This week I met my match. I dealt with a medical issue that put me into a temporary state of shock- at least I hope it was temporary.
While Johanna was in the shower, one of the scabs on her head opened and washed away as the water hit her head. Immediately I noticed that the opening revealed a part of her skull. I was stunned. As I helped Johanna out of the shower, I carefully explained to her what happened.
Johanna is used to the ups and downs of wounds healing. Surgical staples glistened like a tiara on her head many times over the past 17 years. Because of the amount of brain surgeries, the skin on her head is thin and heals slowly. This past year was a tremendous challenge with close to 10 surgeries since March 2013. Despite this, I was concerned that seeing her own skull in the mirror would be shocking for my lovely daughter. I gently suggested that she might not want to look in the mirror when she got dressed. Then I left the bathroom and went into the bedroom to call the neurosurgeonʼs office. As I spoke to the doctorʼs office, I felt disorientated, like someone punched me in the stomach.
Returning back to the bathroom, I found Johanna examining the wound as she put on her lipstick. I almost fell over. She caught my look in the mirror as she shrugged her shoulders and said, “I have to put on my lipstick”. The words I have uttered for so many years came to mind in that moment. “When I grow up, I want to be just like you”.
We were still in Chicago, visiting the CCM3 Clinic. Thankfully the office agreed to see us and bandage Johannaʼs head so we could fly home the next morning. The doctor confirmed the bone was exposed and dressed the wound so we could get on a plane. The next morning we flew into Islip. I picked up my car at the airport and drove to the ER at NYU. They admitted Johanna and scheduled her for surgery the next day to repair the wound and cover the skull with synthetic skin. While Jo was in surgery, I walked to the chapel near the hospital. I felt the impact of what had happened in the past 48 hours. Then I thought of how many times Johanna had surgery in the past year and how difficult it was for her wounds to heal. The shock I was feeling paled in comparison to the wounds my daughter has endured.
The next morning I woke to a group of young doctors standing in the room. Exhausted from traveling half way across the US into the operating room, Johanna and I slept in till 6am. Imagine that. The doctors discussed Johannaʼs wound and what they did to repair it. They also told us that the cultures revealed some bacteria that needed to be identified and treated so the wounds could heal properly. Somewhere in the dawn of that day, I began drawing comparisons between the healing wounds on Johannaʼs head and the healing of the human heart.
All of us have wounds in our hearts that refuse to heal. Like an infected scab that festers and fails to protect our deeper parts, wounds of fear, unforgiveness and judgement need to be cleaned out and restored through the power of forgiveness and love. If we try to ignore the wounds, even a minor conflict, like the pulsations of hot shower on a scab, may cause the wounds to reopen.

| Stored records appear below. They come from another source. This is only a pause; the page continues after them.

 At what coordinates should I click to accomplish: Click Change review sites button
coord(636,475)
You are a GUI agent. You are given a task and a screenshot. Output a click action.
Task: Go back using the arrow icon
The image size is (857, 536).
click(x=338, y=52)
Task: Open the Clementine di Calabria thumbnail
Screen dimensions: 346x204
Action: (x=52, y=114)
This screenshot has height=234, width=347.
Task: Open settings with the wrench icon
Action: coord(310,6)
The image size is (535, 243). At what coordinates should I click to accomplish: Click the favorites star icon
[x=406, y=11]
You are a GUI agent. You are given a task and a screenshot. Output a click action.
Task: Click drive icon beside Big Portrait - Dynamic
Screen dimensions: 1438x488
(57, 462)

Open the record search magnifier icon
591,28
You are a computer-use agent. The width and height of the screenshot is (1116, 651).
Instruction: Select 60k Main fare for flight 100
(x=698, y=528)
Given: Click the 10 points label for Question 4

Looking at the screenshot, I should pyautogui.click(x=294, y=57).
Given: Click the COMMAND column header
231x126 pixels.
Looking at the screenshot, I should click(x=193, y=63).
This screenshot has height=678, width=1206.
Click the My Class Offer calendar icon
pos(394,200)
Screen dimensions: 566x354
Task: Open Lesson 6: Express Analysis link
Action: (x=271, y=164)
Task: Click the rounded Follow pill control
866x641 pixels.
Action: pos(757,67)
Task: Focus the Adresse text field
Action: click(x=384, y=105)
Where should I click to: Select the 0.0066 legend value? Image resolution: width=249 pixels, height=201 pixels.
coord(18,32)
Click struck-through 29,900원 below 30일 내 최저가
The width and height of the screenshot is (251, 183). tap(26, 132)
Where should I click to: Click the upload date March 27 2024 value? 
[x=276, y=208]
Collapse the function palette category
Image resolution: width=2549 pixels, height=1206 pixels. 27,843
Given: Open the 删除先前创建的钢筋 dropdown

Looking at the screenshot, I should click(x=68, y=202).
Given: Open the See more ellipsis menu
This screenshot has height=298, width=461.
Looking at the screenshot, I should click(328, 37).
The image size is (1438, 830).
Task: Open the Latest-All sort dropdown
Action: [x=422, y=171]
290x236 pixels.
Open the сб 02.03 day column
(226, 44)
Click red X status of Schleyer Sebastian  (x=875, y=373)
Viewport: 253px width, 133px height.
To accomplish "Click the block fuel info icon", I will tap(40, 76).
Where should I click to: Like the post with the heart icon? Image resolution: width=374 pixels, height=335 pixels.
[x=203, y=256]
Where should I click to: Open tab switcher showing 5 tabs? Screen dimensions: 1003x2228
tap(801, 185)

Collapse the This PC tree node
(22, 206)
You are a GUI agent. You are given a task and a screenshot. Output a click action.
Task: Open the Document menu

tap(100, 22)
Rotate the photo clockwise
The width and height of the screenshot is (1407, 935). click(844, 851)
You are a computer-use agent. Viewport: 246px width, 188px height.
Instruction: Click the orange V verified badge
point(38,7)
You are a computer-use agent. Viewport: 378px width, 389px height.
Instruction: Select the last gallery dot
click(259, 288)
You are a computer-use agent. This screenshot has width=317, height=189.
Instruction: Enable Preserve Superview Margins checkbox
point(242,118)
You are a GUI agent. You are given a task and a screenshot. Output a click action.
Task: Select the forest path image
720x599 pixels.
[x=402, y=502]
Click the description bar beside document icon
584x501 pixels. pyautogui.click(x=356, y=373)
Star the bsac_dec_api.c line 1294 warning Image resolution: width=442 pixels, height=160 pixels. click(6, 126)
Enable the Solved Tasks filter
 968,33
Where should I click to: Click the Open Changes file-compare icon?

It took disease specialists three days to clearly identify the bacteria infecting this wound on Joʼs head. Thankfully it responds well to an IV antibiotic that I can administer at home. Her head is bound in a tight compression dressing in hopes that the wound will heal and new skin will begin to grow. As we drove home, Jo and I blasted Taylor Swift and sang out loud as we danced in our seats. While I drove and we sang, I glanced over at Johanna and noticed how beautiful she was with her sparkling blue eyes peering out from the tight head covering that was holding this compression dressing in place. I admired her brave and resilient disposition and found myself praying that I could be so brave in the face of my own wounds. I thought of how I had tried to protect her from seeing the opening to her skull and how I found her examining it in the mirror. Then, after she examined it, she put her lipstick on to get ready for the day, while I nearly fainted.
Today is the fourth Sunday of Lent and that means that there is only three more weeks to Easter! Hopefully it will be spring by then! I didnʼt give anything up this Lent. I decided I was going to spend these days being attentive to my own heart and work on forgiveness. Little did I know Iʼd be offered a real-life example. What Johanna has done in the natural, I am going to let God do with my own heart.
I am going to see what the Holy Spirit is uncovering beneath the wounds in my heart. Iʼll spend a little more time with the Lord in Mass and daily prayer and let His love clean out the wounds. I will repent of my sins and receive the Lordʼs forgiveness as the healing balm for my wounds.
And when I find myself afraid to look at the wounds that become exposed, I am going to think of Johanna, attentively gazing in the mirror at the gaping wound in her head. I will look at my heart a little closer and if it gets too hard to handle, Iʼll just put on my lipstick and smile.